Dr Alan Thomas, visiting fellow at the Institute of Education, said: "It is unclear how many children are being educated at home, as a DfES-funded study at the Institute of Education demonstrated. The numbers will only be ascertained if some kind of registration is made compulsory.
"However, a danger with registration is that it may lead to inappropriate monitoring, with formal schooling used as the yardstick of effectiveness.
"Most parents find that school methods are inappropriate at home and often adopt informal approaches: no set curriculum, no lesson planning (no lessons!), no assessment. There is no evidence that children educated informally are in any way disadvantaged, socially or intellectually. For this reason, home educating organisations should be fully involved in the monitoring process, as is the case in Tasmania.

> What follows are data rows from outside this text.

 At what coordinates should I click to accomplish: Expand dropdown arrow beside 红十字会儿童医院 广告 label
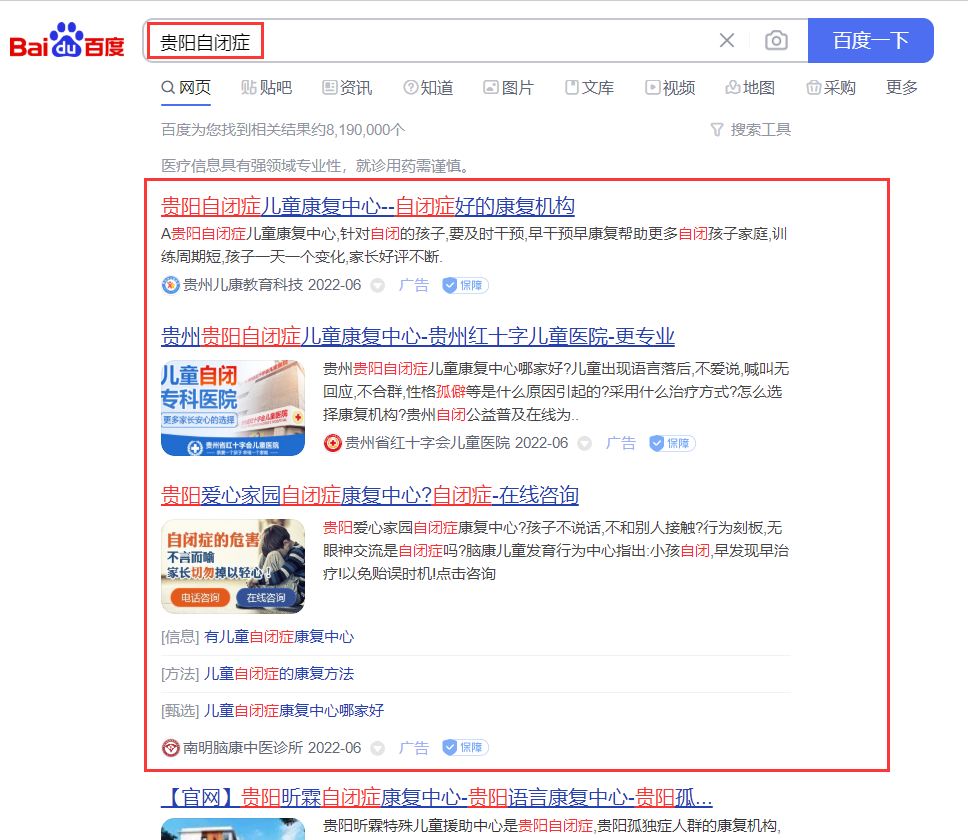[584, 443]
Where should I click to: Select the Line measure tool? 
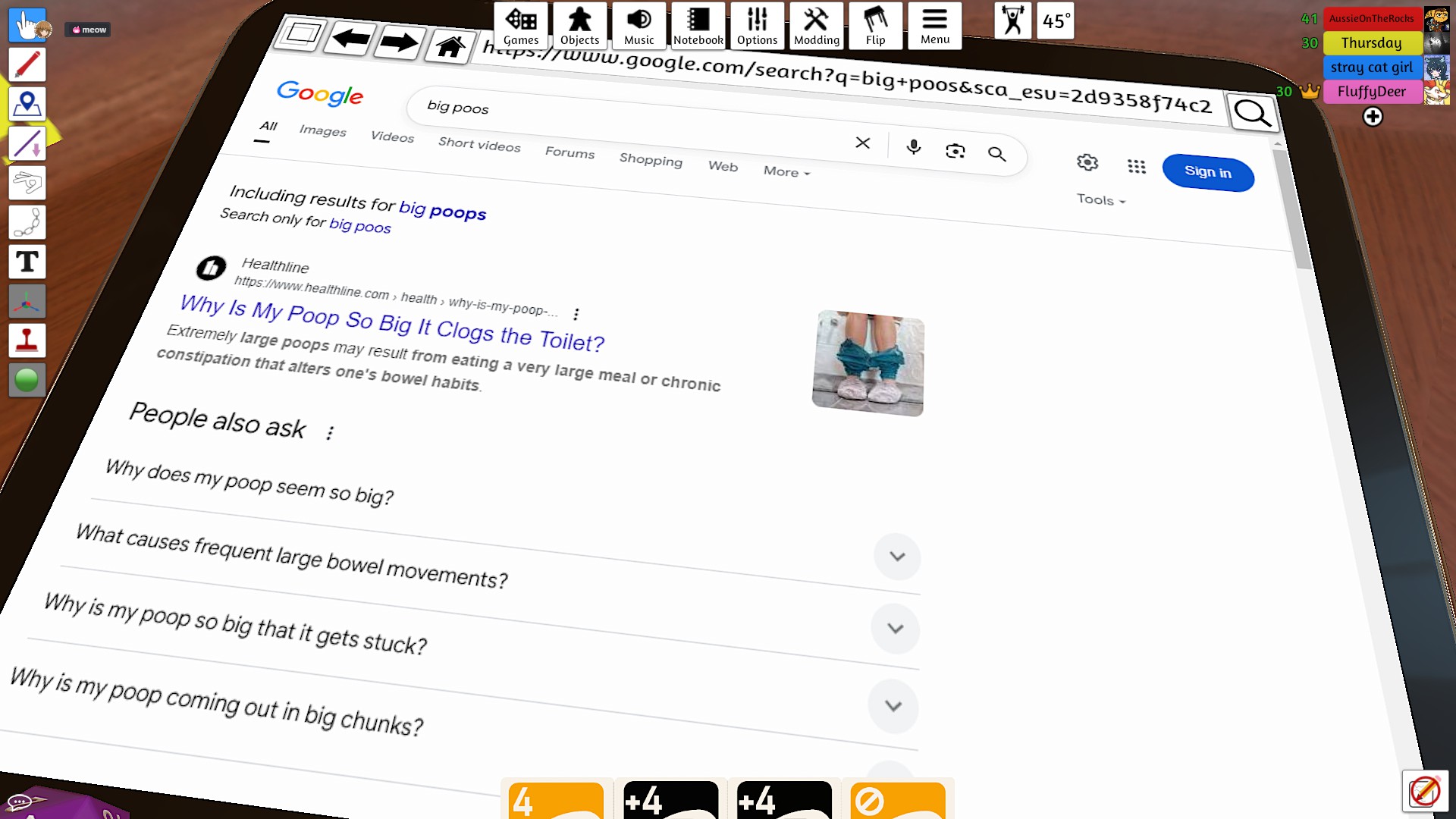coord(27,143)
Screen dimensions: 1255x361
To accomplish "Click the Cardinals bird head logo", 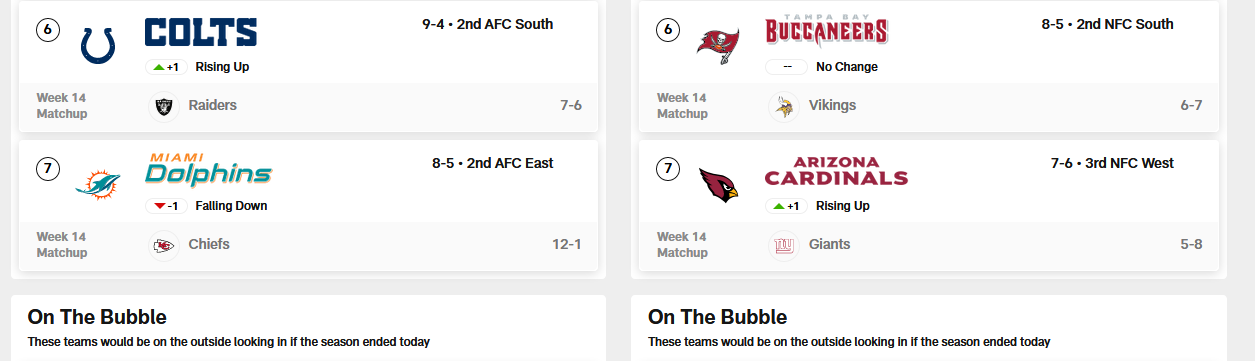I will click(x=718, y=185).
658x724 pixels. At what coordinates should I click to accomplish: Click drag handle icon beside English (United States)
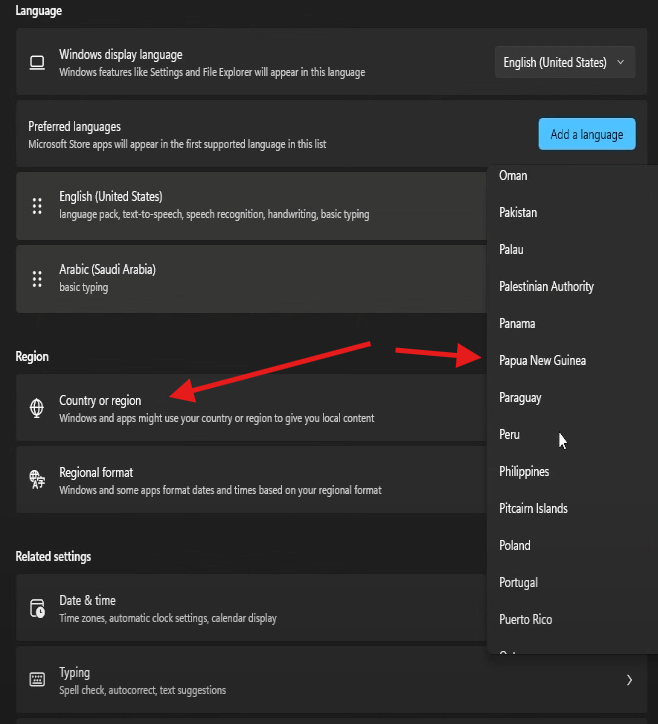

"Home educators are the only group of people who are pioneering different philosophies of education and methods of learning. If everything has to conform to school, no progress will be made in understanding the nature of human learning."
Stakeholder Response: Secondary Heads Association
Martin Ward, deputy general secretary at the Secondary Heads Association, said: "Home education done well can be very effective.
"As sixth-form college principal I would enrol students every year who had been educated at home and who, whilst they might need to take an extra year to do their GCSEs before going on to A Levels were often then very successful.
"However, there are dangers, parents educating their children in this way need to take great care to make sure that they are covering all aspects of a full education, that they give their children opportunities to socialise with people of their own age, and that they instil a 'work-ethic' appropriate to the age and development of the child.
"Further, parents who take this line should be aware that it is a very expensive and demanding long-term project. Most such parents do take the education of their own children very seriously, work very hard at it, and are supervised by their local education authorities.
"Those parents who avoid such supervision are of concern, and their children deserve to have someone ensuring that they do receive a full education, so it may be that a regulation obliging parents to cooperate with LEA supervision would be apt."